Are you a good friend? Most of us might be inclined to answer “yes” to that question—at least regarding a prescribed number of close acquaintances. “I really like Bill; we get along well all the time.” “Jane and I think alike.” “We share the same interests.” “Alice and I have similar temperaments.” “I can share all my problems with Cynthia, and she’ll always sympathize with me.” “Ed never criticizes me.” All those things are expressions of some level of friendship and may be useful to a limited extent on various occasions. But the Word of God sets forth a higher standard for friendship than those described above. For example, A friend “sticks closer than a brother” (Pro. 18:24). Or, “A brother is born for adversity” (Pro. 17:17). Then there’s the one that may be abused; namely, “Faithful are the wounds of a friend” (Pro. 27:6).
What the proverb does not condone. Caustic criticism, observations (however true) intended to hurt or humiliate, ridicule, sarcasm, and words spoken without charity are all examples of words that would fall under the category of harmful wounds rather than “faithful wounds.” Words intended to belittle or put down, or put another in his place are not faithful wounds. Sometimes it is possible to say the right words with the wrong motive (e.g., anger, jealousy) or the wrong purpose (e.g., self-exaltation); in which case the wounds are not faithful.
What the proverb requires of the friend who speaks. Put simply, wounding! The courage and love to wound someone whom we love. “Oh, she never hurts my feelings.” “He’ll never say anything to make me mad.” Those are not descriptions of a true friend. A true friend must on occasion consciously, deliberately say something that offends our flesh. If my wife loves me, she will not let me leave the house with remnants of my just-eaten dinner smeared on my face. No parent worth his salt will fail to warn his child that he is not behaving like a Christian, even going so far as to “wound” the child on the part of the anatomy God provided for such wounding. A real friend does not look the other way when he sees his friend heading into sin. A true friend does not pretend that everything is okay when he witnesses attitudes or behavior that he knows from Scripture God must chasten. A real friend recognizes words or actions that have dangerous consequences and “speak[s] the truth in love” (Eph. 4:15). We will not keep silent out of fear of hurting the feelings of another or from a concern that the relationship might be harmed; we will set aside those selfish concerns in order to do what is best for the spiritual well-being of our friend—regardless of what it may cost us personally in terms of our relationship with our brother.
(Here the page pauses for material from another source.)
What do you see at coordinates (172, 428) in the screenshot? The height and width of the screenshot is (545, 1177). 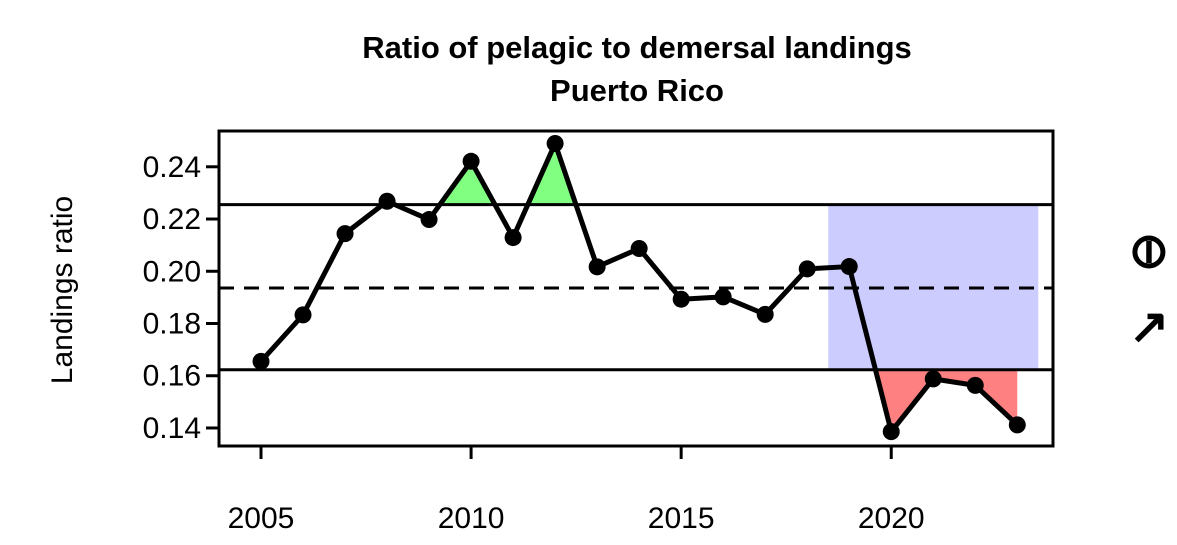 I see `y-tick-label: 0.14` at bounding box center [172, 428].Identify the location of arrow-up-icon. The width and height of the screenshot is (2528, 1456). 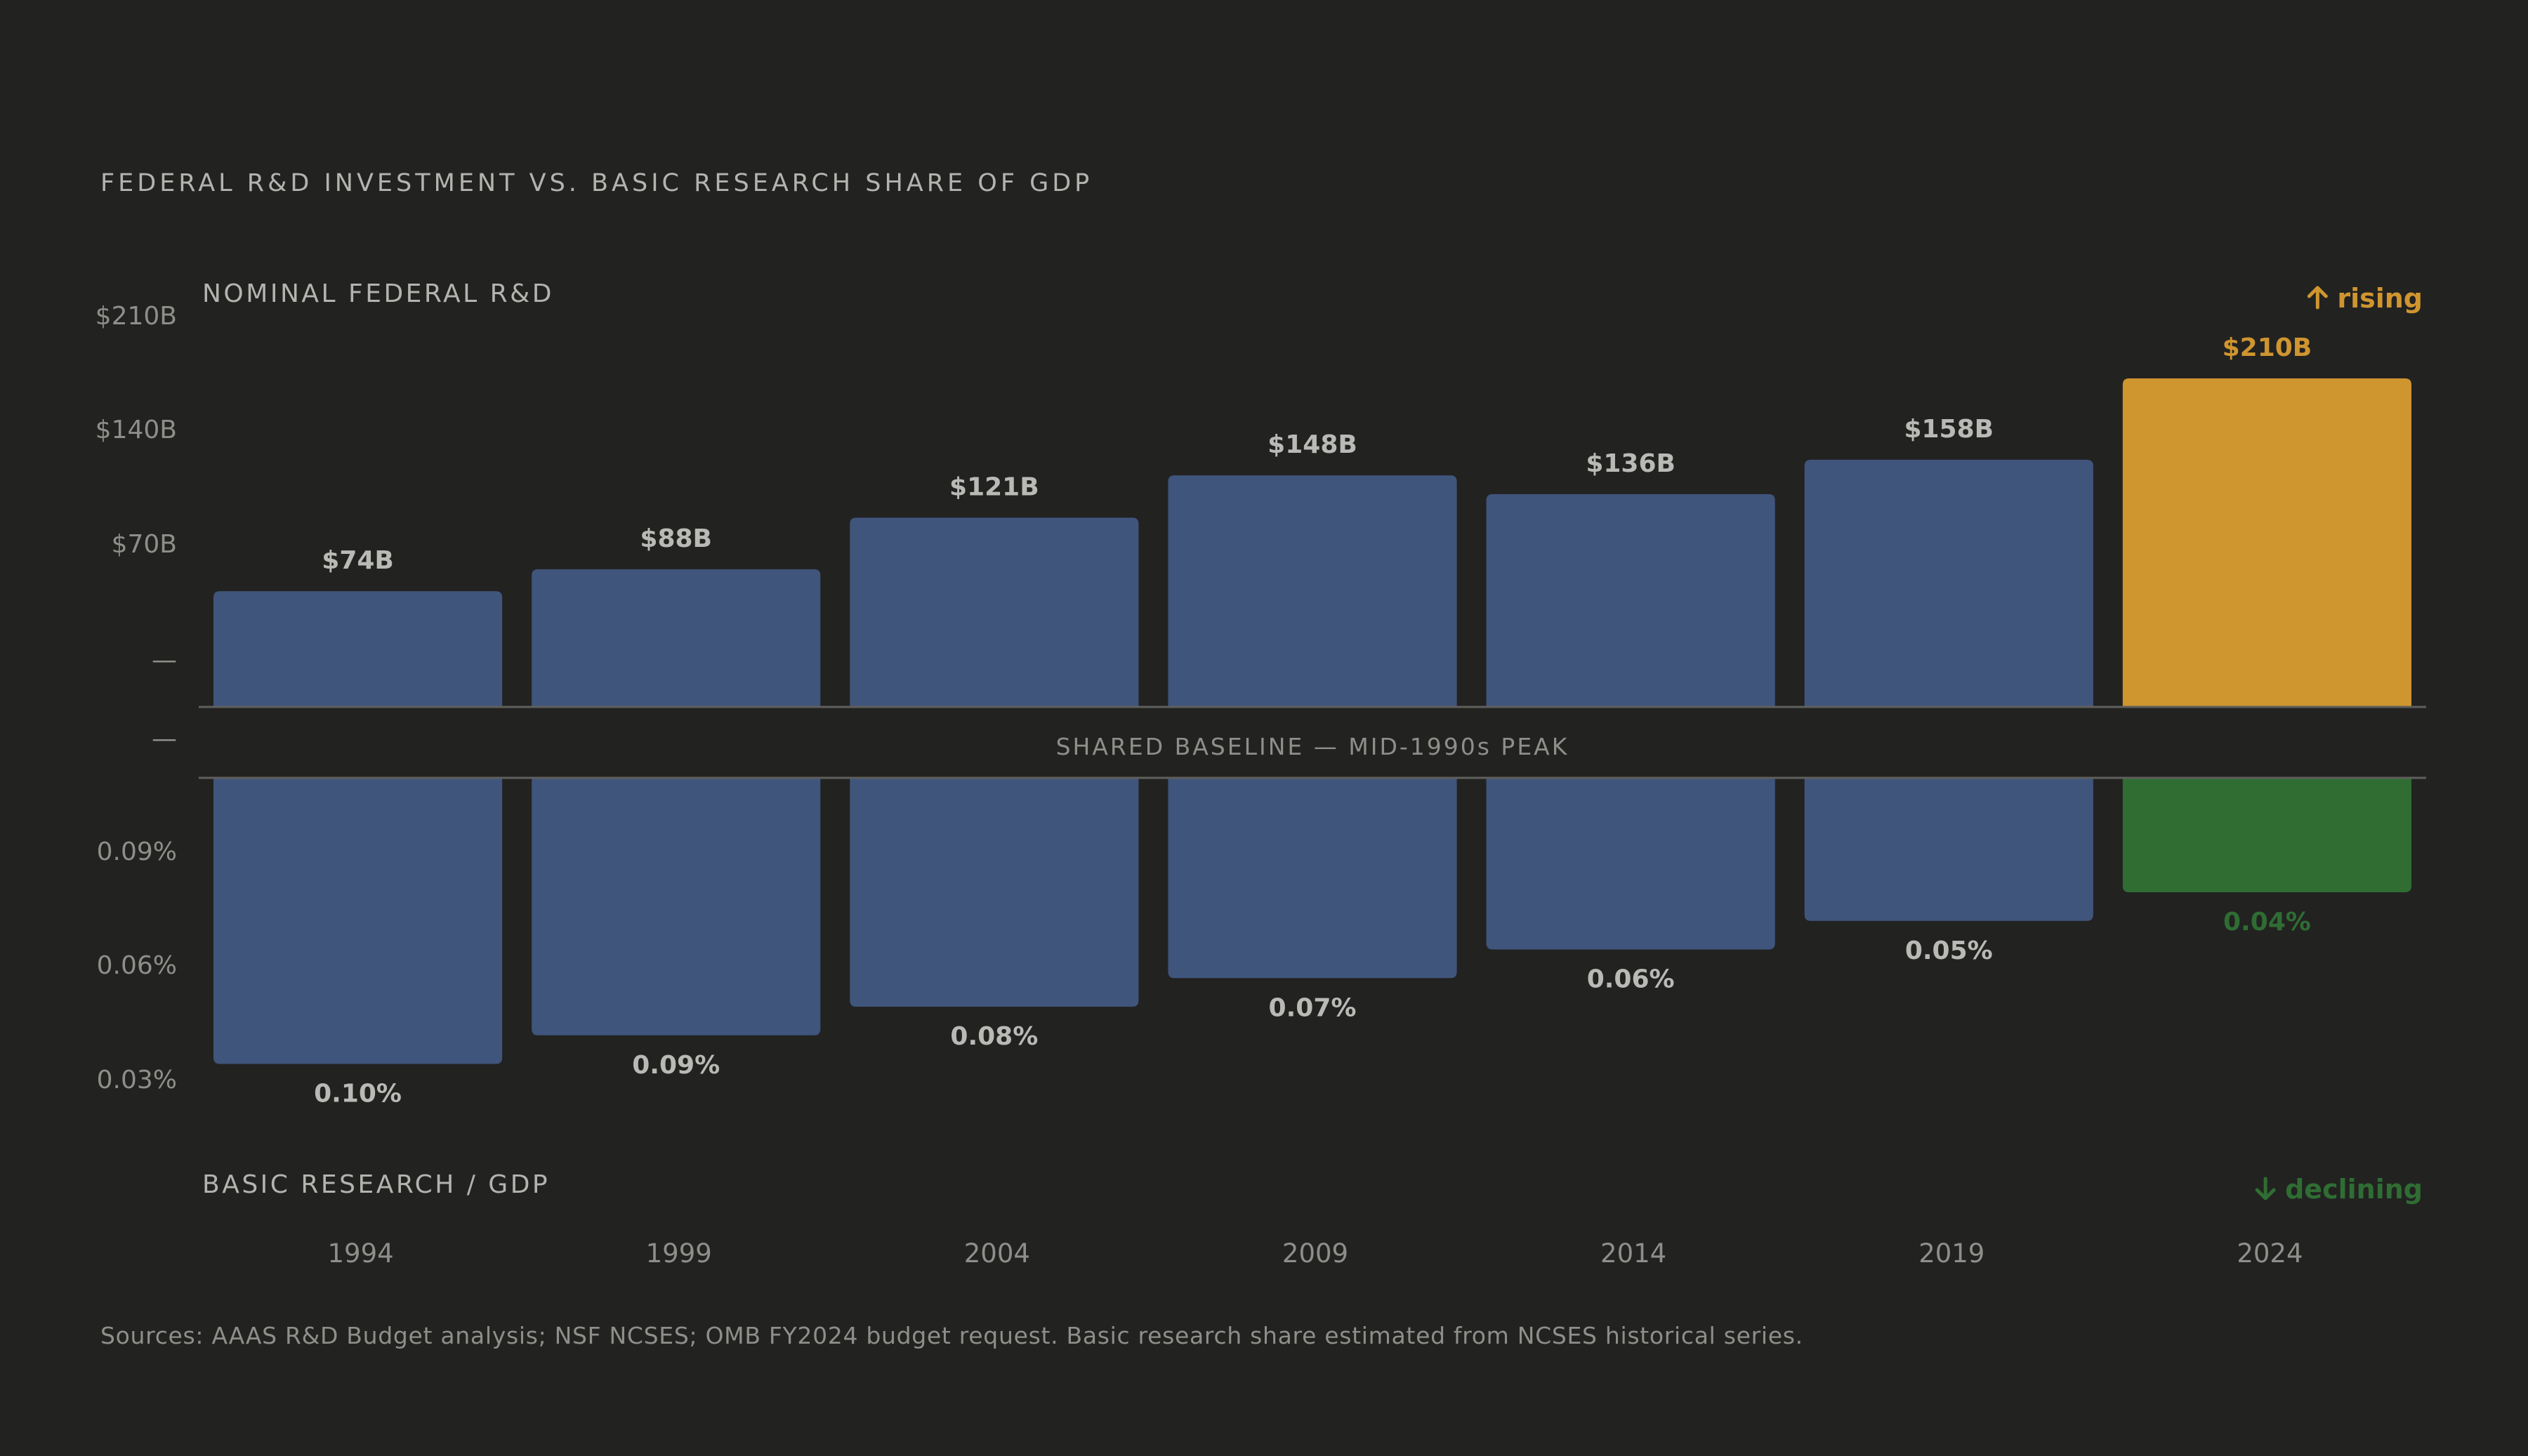
(2318, 298).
What the proverb requires of the friend who receives the wounds. First of all, humility. Yes, sometimes we may receive exhortations, corrections, and even rebukes that are misguided and miss the mark. But even these may be instructive and beneficial if we recognize that God allowed them although they are not apropos to any recognized sin or weakness. Second (if it is not the case that the words have been spoken in error), willingness to acknowledge that the words we have received are true and that they have exposed an unrecognized weakness or an unadmitted sin. Godly humility will provoke us to examine ourselves regardless in order to discover the reason God allowed the correction or rebuke. And when the words hit the bullseye, humility will, first of all, keep our mouths shut; second, provoke self-examination; third, lead us to recognize our failing and/or lead us to repentance; and finally, bring victory over sin and renewed faithfulness.
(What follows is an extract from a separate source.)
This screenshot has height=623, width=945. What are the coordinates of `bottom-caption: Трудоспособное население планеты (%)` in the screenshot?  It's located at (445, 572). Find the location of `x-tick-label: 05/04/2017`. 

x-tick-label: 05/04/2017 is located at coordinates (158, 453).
If we live on the western plains where we seldom hear a discouraging word, we ought to move. God requires true friends sometimes to give and to receive words that are unpleasant to the flesh. If the Word of God never gets under our skin (It is God’s love letter to us and always reveals the often-unpleasant truth about our lives.) or if those we consider to be our friends never goad us to examine our ways, we are in dire straits. We should seek godly friends who will “let us consider how to stimulate one another to love and good deeds” (Heb. 10:24).